**Activity:** Omit every image, and transcribe the remaining entries exactly as given.

(Records from a dataset)
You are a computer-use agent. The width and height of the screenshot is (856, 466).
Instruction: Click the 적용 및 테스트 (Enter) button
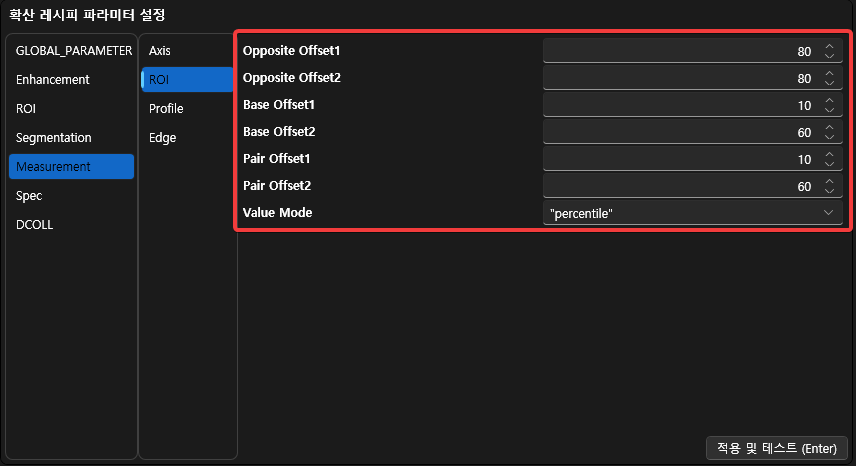[x=777, y=448]
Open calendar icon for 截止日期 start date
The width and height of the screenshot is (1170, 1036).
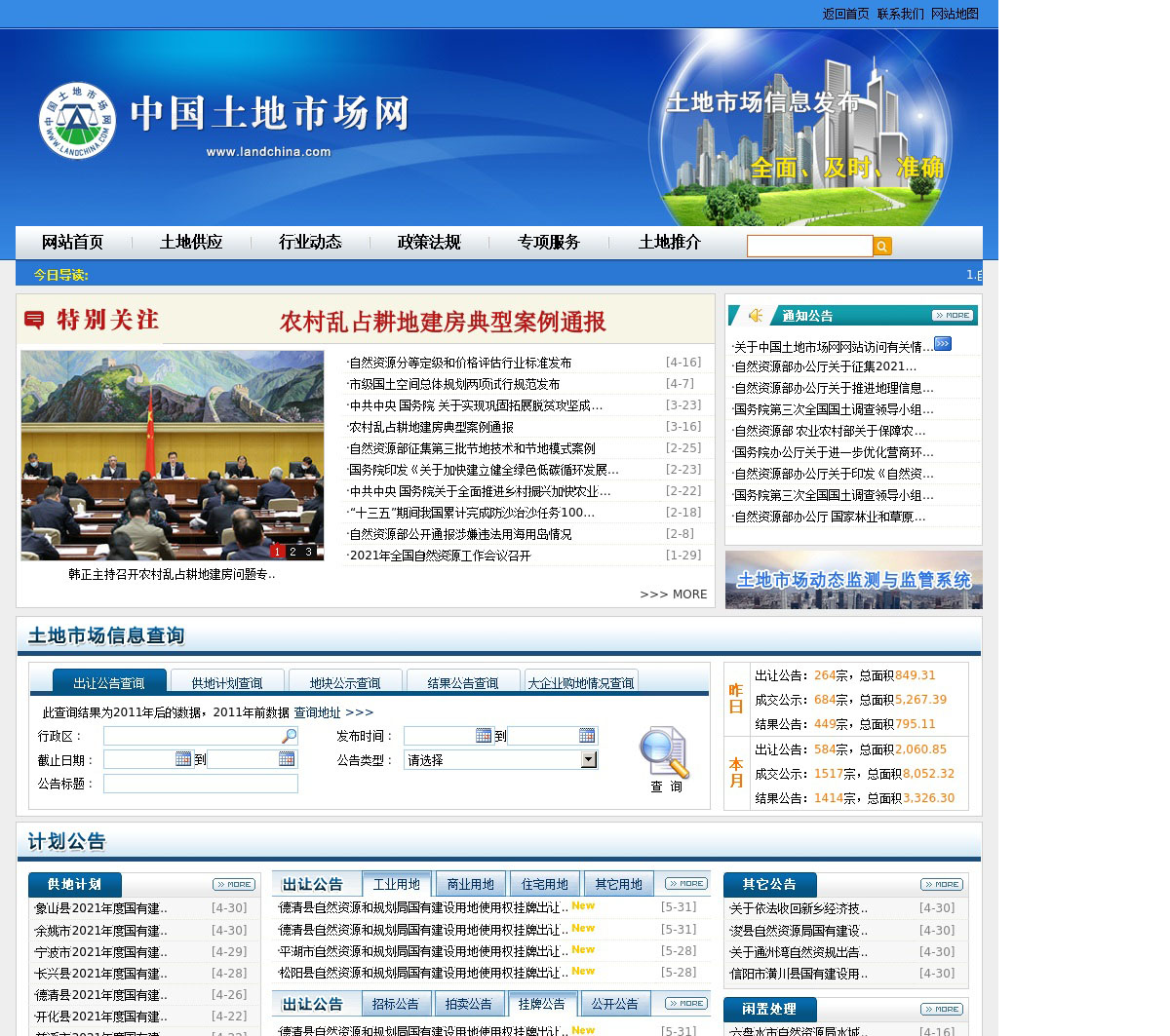183,759
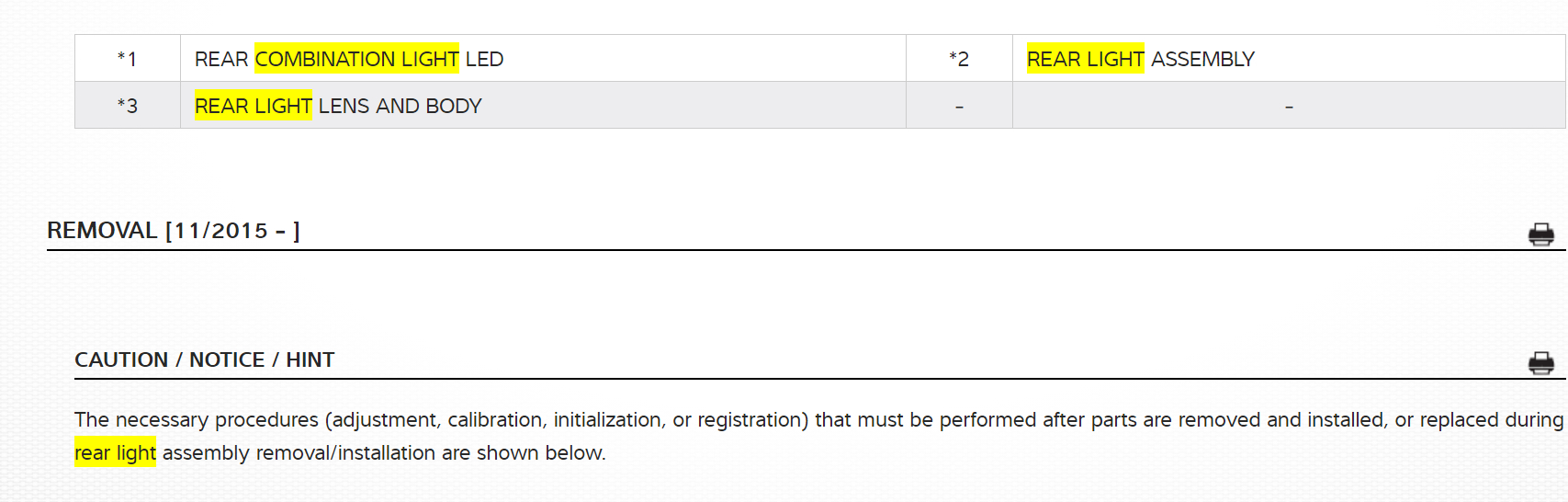This screenshot has width=1568, height=502.
Task: Click highlighted REAR LIGHT before ASSEMBLY
Action: pyautogui.click(x=1085, y=59)
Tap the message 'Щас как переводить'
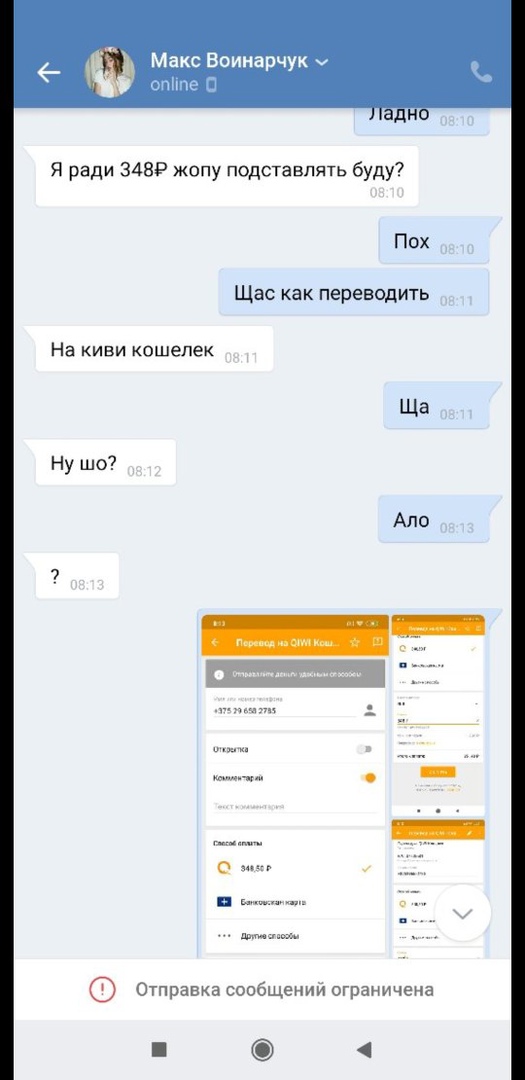This screenshot has width=525, height=1080. tap(354, 293)
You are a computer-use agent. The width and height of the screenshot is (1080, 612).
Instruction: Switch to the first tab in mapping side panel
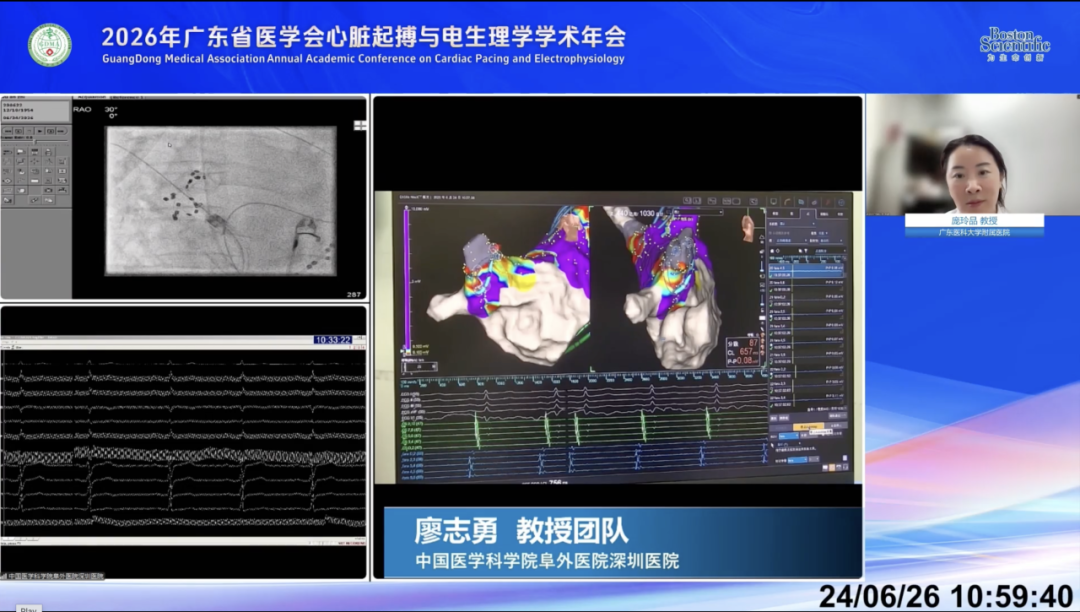(x=776, y=213)
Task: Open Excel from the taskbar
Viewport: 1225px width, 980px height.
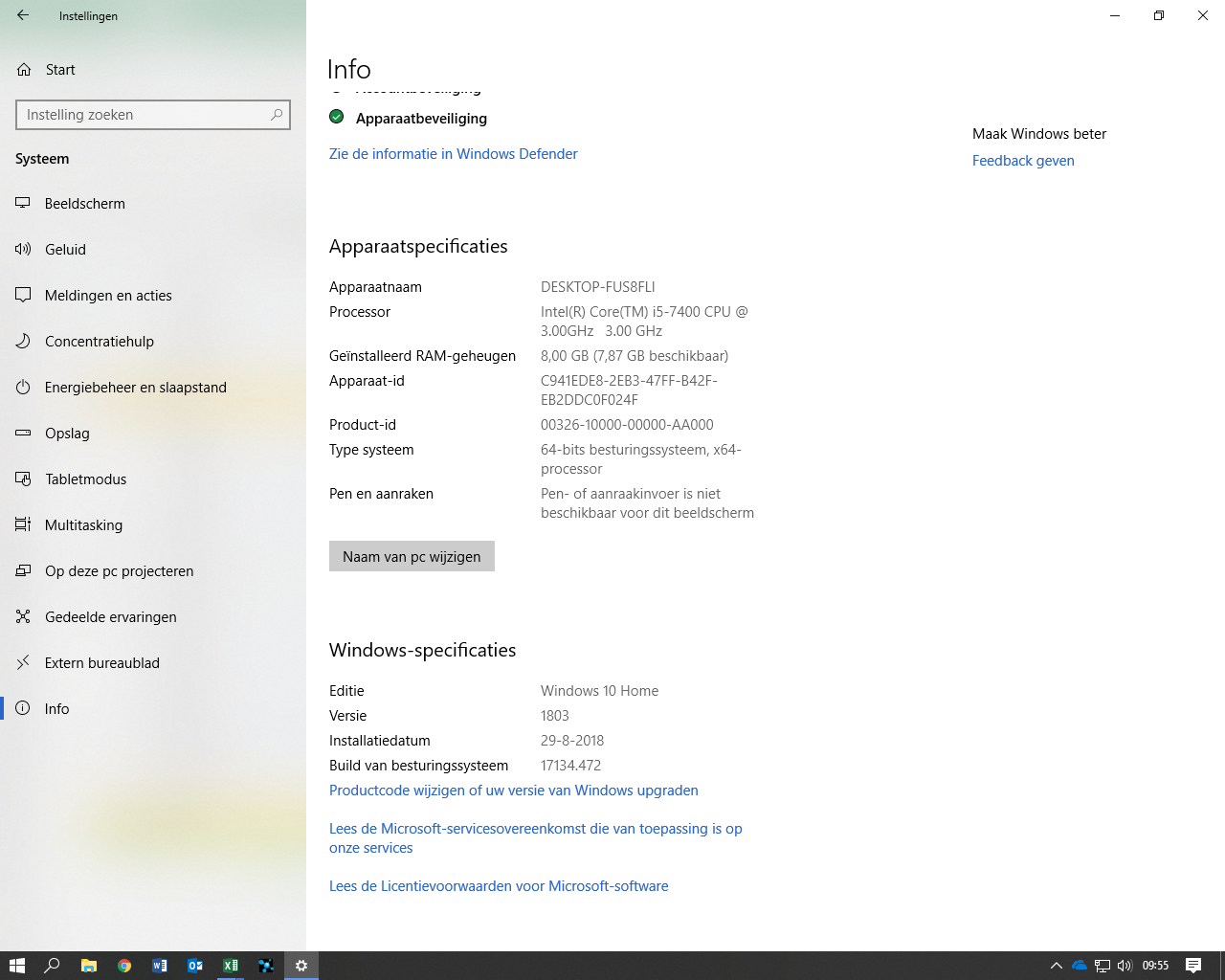Action: point(231,966)
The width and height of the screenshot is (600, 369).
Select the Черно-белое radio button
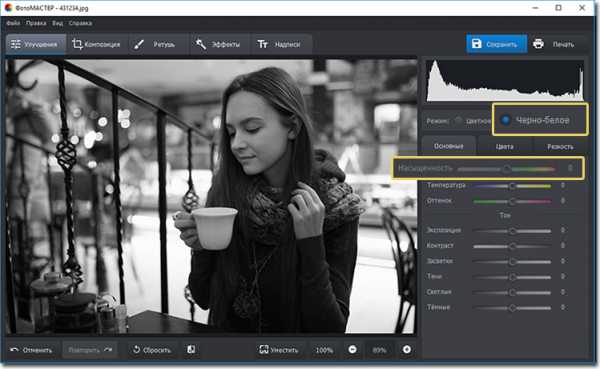click(505, 120)
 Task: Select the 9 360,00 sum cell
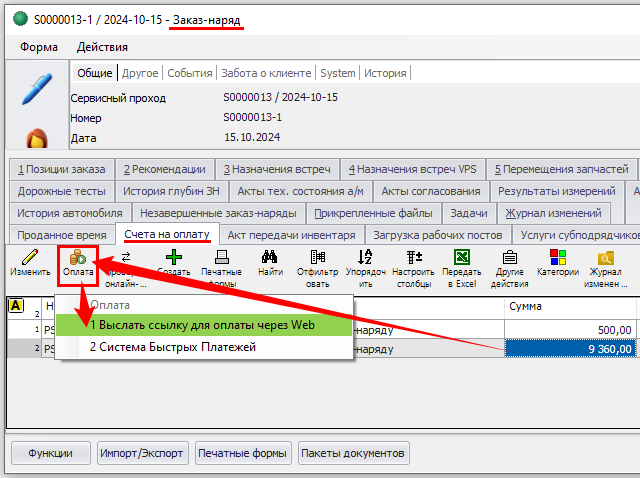571,348
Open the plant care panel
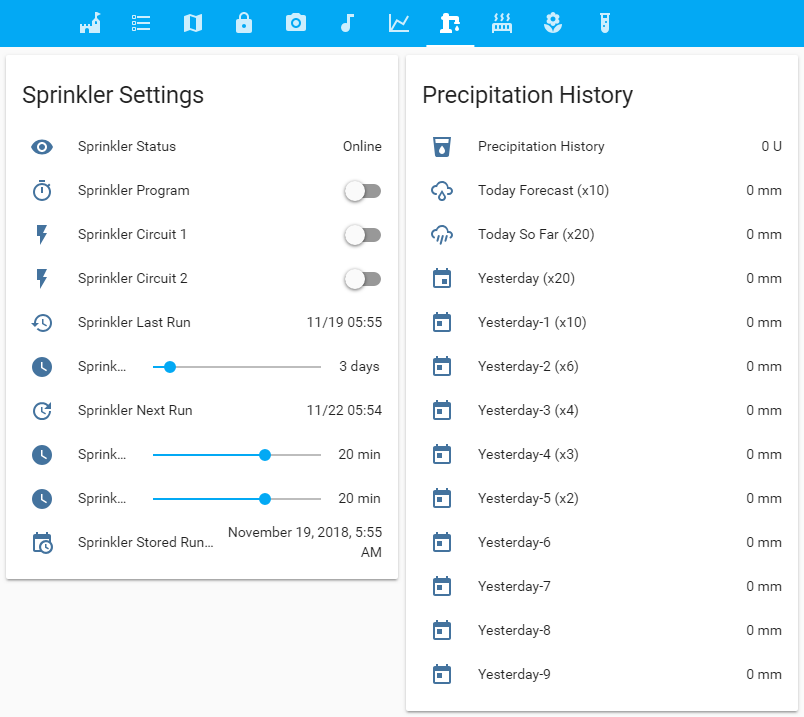The image size is (804, 717). (x=553, y=22)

**Exercise result:**
You are a computer-use agent. The width and height of the screenshot is (856, 466).
Instruction: Click the 적용 및 테스트 (Enter) button
[x=777, y=448]
Open calendar icon for 截止日期 start date
The width and height of the screenshot is (1170, 1036).
183,759
This screenshot has width=1568, height=502.
Task: Click highlighted REAR LIGHT before ASSEMBLY
Action: pyautogui.click(x=1085, y=59)
Tap the message 'Щас как переводить'
This screenshot has width=525, height=1080. tap(354, 293)
You are a computer-use agent. The width and height of the screenshot is (1080, 612).
Instruction: Switch to the first tab in mapping side panel
(x=776, y=213)
Task: Open Excel from the taskbar
Viewport: 1225px width, 980px height.
Action: point(231,966)
The width and height of the screenshot is (600, 369).
Select the Черно-белое radio button
click(505, 120)
 Task: Select the 9 360,00 sum cell
571,348
Open the plant care panel
The image size is (804, 717). (x=553, y=22)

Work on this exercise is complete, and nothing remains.